→ Problema scritto 1
Nelle voci, dalla riga che contiene "705x538 pixels. At" fino alla riga che contiene "(x=687, y=522)" inclusa, rinomina "pixels" in "px" e riscrivi quelle righe lasciando tutto il resto uguale.

*** Estratto della fonte ***

Dopo gli scioperi indetti dalla federazione delle cooperative e la morte di alcuni manifestanti, 100 minatori - tra cui il presidente della FENCOMIN - sono stati arrestati con l'accusa di omicidio e tortura del ministro boliviano Illanes, Morales denuncia "è un piano di destabilizzazione"
Da qualche settimana è uscita la notizia del rapimento, della tortura e uccisione del ministro del governo boliviano. Il rapimento è avvenuto, mentre il ministro Illanes si recava senza scorta ad un incontro con i lavoratori delle miniere. Infatti Illanes era un uomo famoso per essere un dialogatore nei conflitti interni, ed era questo il compito che gli era stato affidato, poiché da tempo erano scoppiate proteste da parte delle cooperative minerarie, che nelle ultime settimane hanno portato a scontri violenti con le forze dell'ordine con un bilancio di due morti tra i manifestanti e 17 agenti di polizia feriti. La polizia in quella circostanza ha aperto il fuoco dopo che, durante un blocco da parte dei minatori, alcuni manifestanti hanno usato la dinamite delle miniere come arma.
Tutta questa situazione, parrebbe essere molto chiara ad un primo sguardo: minatori che scioperano e governo che reprime le proteste. Ma andando a guardare la situazione, in profondità, emergono vari aspetti della vicenda che devono essere prese in considerazione e analizzate per poter trarne, seppur superficialmente, delle conclusioni.

*** Dati forniti ***

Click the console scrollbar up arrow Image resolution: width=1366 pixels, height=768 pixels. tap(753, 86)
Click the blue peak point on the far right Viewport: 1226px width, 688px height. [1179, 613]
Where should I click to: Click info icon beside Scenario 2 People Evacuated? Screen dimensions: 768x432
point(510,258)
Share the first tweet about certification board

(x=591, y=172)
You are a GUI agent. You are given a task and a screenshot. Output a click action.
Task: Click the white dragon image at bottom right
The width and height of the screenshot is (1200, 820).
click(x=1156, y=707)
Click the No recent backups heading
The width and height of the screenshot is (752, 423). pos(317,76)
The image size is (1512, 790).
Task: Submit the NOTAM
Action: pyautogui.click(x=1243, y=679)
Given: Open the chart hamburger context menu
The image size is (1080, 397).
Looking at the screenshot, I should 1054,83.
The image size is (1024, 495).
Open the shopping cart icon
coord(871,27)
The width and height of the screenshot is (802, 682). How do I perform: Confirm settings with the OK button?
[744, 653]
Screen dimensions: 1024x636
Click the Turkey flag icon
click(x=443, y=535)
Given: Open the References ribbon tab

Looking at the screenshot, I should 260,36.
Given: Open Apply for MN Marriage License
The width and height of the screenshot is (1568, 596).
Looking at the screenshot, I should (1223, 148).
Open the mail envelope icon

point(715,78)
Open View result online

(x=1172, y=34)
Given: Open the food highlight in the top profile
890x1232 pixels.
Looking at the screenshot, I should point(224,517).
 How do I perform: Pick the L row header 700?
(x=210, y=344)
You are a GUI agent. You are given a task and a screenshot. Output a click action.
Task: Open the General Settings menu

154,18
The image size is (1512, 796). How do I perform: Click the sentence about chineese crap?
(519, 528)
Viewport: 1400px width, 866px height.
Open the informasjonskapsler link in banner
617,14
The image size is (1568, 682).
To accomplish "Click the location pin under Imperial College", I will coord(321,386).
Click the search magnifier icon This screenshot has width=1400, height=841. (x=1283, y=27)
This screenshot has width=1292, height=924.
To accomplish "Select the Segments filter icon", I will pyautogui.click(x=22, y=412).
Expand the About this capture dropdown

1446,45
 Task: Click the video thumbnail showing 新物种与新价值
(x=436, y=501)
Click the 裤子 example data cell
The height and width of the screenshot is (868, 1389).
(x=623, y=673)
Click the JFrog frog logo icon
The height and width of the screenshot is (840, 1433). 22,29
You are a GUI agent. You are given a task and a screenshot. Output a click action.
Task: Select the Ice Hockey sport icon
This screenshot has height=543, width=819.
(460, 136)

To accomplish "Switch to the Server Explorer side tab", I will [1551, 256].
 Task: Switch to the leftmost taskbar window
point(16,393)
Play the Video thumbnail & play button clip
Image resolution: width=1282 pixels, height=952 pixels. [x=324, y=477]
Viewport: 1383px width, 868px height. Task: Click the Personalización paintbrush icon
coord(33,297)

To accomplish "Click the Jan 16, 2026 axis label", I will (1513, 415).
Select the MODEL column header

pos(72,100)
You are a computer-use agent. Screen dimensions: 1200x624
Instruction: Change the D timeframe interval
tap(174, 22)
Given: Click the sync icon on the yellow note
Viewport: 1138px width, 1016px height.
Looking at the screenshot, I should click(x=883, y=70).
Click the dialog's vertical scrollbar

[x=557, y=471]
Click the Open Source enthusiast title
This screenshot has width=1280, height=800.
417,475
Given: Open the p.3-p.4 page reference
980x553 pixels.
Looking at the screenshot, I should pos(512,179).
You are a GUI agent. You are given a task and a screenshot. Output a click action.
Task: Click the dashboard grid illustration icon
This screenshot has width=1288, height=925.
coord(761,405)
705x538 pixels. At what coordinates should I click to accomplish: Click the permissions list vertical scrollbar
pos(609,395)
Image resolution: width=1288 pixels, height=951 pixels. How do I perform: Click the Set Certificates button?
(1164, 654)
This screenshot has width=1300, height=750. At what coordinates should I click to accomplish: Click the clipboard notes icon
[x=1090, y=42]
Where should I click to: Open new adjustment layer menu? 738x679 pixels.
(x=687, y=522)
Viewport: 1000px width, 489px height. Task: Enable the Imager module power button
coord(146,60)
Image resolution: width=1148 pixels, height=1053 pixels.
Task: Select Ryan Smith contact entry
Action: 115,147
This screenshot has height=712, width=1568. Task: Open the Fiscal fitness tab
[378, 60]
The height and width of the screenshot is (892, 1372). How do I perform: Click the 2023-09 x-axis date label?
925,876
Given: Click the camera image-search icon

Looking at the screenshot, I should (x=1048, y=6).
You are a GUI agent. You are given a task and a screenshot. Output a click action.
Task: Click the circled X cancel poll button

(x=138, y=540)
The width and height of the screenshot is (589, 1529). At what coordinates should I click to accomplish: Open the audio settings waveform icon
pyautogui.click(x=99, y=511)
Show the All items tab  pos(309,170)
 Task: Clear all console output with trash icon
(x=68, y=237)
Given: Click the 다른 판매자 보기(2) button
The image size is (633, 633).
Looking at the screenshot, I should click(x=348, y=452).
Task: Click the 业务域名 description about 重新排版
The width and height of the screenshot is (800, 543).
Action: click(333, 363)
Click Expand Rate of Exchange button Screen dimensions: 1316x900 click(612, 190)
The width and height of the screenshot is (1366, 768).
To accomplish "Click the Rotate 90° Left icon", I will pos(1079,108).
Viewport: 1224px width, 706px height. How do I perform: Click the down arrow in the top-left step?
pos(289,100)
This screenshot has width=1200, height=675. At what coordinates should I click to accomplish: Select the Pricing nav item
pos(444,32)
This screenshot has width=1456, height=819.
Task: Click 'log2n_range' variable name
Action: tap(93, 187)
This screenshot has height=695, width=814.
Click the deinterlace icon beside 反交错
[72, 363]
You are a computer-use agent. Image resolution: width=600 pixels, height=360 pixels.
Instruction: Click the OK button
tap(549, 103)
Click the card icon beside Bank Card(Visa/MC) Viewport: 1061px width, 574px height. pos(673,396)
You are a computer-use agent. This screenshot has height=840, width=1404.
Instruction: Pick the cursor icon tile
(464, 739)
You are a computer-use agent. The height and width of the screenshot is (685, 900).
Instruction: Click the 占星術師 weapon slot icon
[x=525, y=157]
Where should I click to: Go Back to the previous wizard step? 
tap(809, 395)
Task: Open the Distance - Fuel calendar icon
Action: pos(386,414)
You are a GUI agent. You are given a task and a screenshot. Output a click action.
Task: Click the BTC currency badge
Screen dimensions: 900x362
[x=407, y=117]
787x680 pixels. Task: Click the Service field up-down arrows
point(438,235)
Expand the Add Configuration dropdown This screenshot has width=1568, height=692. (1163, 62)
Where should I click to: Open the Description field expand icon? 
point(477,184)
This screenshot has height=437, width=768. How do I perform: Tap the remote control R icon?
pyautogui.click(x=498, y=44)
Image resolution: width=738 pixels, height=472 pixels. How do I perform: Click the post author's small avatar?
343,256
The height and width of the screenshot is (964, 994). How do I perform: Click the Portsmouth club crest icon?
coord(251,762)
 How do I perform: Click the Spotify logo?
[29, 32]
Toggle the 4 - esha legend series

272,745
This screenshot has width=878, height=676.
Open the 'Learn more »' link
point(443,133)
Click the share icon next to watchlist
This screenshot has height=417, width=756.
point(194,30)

***

→ Problema scritto 2
Secondo l'estratto della fonte, quanti agenti di polizia sono rimasti feriti negli scontri con i minatori?

→ Risposta completa 1
705x538 px. At what coordinates should I click to accomplish: Click the permissions list vertical scrollbar
pos(609,395)
Image resolution: width=1288 px, height=951 px. How do I perform: Click the Set Certificates button?
(1164, 654)
This screenshot has width=1300, height=750. At what coordinates should I click to accomplish: Click the clipboard notes icon
[x=1090, y=42]
Where should I click to: Open new adjustment layer menu? 738x679 px.
(x=687, y=522)

→ Risposta completa 2
17 agenti di polizia.